WHAT IS NEEDED: Rewrite the rows below, changing "chart" to "graph" and leaving everything else as it is.

EXTRACTED ENTRIES:
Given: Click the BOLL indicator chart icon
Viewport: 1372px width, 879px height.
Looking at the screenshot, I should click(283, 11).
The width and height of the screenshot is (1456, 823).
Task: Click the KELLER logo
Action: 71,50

RESULT OF THIS EXERCISE:
Given: Click the BOLL indicator graph icon
Viewport: 1372px width, 879px height.
Looking at the screenshot, I should click(283, 11).
The width and height of the screenshot is (1456, 823).
Task: Click the KELLER logo
Action: 71,50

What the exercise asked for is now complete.